SCIN inhibits the cofactor activity of fH. A, The fI-mediated degradation of surface-bound C3b by fI was observed by using SPR with fH(1–4) as a probe for intact C3b and CR2 for degraded C3b (i.e., iC3b). fH(19–20) was used as a control that is not affected by the cleavage. After sequential injection of the three probes over intact C3b (solid curve), a degradation mixture of fI plus fH was injected, and the probes were assessed again (dashed curve): degradation of C3b to iC3b was manifested in an impairment of fH(1–4) binding with a simultaneous increase in CR2 activity. B, The SPR experiment in A was repeated with the same degradation mixture in presence of SCIN. Injection of this mixture led only to a partial degradation with significantly lower effects on fH(1–4) and CR2 (dotted curve).
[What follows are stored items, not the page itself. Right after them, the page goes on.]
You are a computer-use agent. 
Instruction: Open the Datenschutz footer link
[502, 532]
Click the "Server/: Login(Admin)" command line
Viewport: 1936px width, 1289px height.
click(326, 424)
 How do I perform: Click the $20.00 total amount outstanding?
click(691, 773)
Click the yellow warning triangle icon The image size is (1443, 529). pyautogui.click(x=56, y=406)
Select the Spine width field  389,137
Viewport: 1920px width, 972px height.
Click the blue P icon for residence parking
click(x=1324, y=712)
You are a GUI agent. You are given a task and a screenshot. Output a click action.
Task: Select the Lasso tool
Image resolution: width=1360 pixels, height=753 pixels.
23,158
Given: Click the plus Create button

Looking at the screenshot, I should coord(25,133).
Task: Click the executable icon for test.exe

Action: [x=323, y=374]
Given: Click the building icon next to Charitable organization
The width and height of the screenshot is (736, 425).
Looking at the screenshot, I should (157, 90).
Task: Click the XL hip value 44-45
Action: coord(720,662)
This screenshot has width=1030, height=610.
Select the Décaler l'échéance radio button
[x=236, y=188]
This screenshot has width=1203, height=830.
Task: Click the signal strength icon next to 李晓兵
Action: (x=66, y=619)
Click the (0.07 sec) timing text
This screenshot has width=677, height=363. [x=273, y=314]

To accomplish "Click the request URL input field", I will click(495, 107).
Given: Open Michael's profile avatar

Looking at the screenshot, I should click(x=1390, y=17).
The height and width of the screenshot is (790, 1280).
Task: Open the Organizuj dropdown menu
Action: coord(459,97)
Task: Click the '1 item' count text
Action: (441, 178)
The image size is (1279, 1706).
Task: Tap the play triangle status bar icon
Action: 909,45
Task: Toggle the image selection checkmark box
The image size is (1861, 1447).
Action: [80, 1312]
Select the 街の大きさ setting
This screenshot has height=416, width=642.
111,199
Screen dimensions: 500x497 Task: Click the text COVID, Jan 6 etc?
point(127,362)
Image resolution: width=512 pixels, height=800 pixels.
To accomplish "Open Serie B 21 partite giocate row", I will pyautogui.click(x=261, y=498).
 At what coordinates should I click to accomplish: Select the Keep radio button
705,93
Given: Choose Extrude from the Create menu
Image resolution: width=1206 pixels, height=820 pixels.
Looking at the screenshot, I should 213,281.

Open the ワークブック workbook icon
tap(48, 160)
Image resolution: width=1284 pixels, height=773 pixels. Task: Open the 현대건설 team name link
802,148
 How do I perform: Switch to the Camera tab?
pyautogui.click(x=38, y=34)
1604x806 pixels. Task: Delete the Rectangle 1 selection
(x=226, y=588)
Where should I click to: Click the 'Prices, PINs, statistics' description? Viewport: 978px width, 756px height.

When the degradation mixture was injected in absence of SCIN, full degradation could be achieved again (dashed curve). A schematic representation of the assays is available (see supplemental Fig. S6G).

FIGURE 6

SCIN influences the formation, decay, and stability of the alternative pathway C3 convertase. A, The on-chip formation and decay of the C3 convertase was established by injecting a 1:1 mixture of fB and fD (100 nM each) onto immobilized C3b using SPR (solid curve). After injection end (2 min), a moderate decay of the convertase could be observed, which was greatly accelerated upon injection of fH(1–4) (1 µM). When SCIN (1 µM) was injected after formation of the convertase (dashed curve), the inhibitor bound to the complex, slowed the decay rate, and impaired the decay accelerating action of fH(1–4). B, When SCIN (1 µM) was added to the fB plus fD mixture, it partially reduced the formation of the C3bBb complex, and showed the same effect on the stability and fH(1–4) resistance as in A. A schematic representation of the assays is available (see supplemental Fig. S6H).

FIGURE 7

SCIN prevents C3 cleavage and C3b deposition by the C3 convertase. A, In a first cycle (solid curve), the C3 convertase was formed by injecting fB plus fD over immobilized C3b. When native C3 was injected, an initial sharp signal increase corresponding to C3 binding to the convertase and a slower binding slope representing deposition of cleaved C3b on the sensor chip surface could be observed (see schematic representation in panel B). After a buffer injection, C3 was injected again and a similar yet smaller slope could be detected (due to the regular decay of the convertase). In a subsequent cycle (dashed curve), a higher convertase formation rate was observed due to the previously deposited C3b. Again, injection of C3 led to binding of C3 and deposition of cleaved C3b. However, after SCIN was injected to the convertase, only C3 binding but no deposition of cleaved C3b was detected, therefore indicating that SCIN prevented the activation of C3 to C3b by the convertase. A schematic representation of the assays is available (see supplemental Fig. S6I).

FIGURE 8

Potential effects of SCIN on complement activation and regulation. A, During normal complement activation, fB binds to C3b (1) and is converted to the C3 convertase (C3bBb) by fD (2). Native C3 binds to the convertase complex (3), becomes cleaved by Bb (4), and the resulting C3b is deposited on the surface (5). Surface-bound C3b can again participate in convertase formation (self-amplification) or can be degraded by fI and fH (6) to iC3b, which does not bind fB but is still involved in signaling (7). Finally, fH also regulates complement activity by accelerating the decay of the C3 convertase (8). B, By binding at a focal point on C3b, SCIN seems to interfere with this response in various ways: it slows down convertase formation but kinetically stabilizes the convertase complex in a state in which C3 can still bind but does not get cleaved. It also impairs the actions of fH by preventing decay acceleration and potentially decelerating the degradation to iC3b.